• How to complete this task: Only lines holding the word "with" are wanted from the records; copy all of them.

• Data listing:
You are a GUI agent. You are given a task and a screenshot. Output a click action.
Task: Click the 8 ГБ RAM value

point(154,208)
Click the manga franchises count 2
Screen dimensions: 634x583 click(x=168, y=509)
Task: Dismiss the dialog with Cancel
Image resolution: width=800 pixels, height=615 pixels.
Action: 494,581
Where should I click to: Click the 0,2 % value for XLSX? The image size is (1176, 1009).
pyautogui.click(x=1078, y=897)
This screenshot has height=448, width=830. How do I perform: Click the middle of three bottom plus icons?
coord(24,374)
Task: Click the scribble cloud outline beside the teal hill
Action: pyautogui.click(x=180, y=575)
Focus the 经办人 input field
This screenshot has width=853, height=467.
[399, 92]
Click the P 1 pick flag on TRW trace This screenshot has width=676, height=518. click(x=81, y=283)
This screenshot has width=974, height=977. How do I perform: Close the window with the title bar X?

• Solution for this exercise:
Task: Dismiss the dialog with Cancel
This screenshot has width=974, height=977. How do I perform: Close the window with the title bar X?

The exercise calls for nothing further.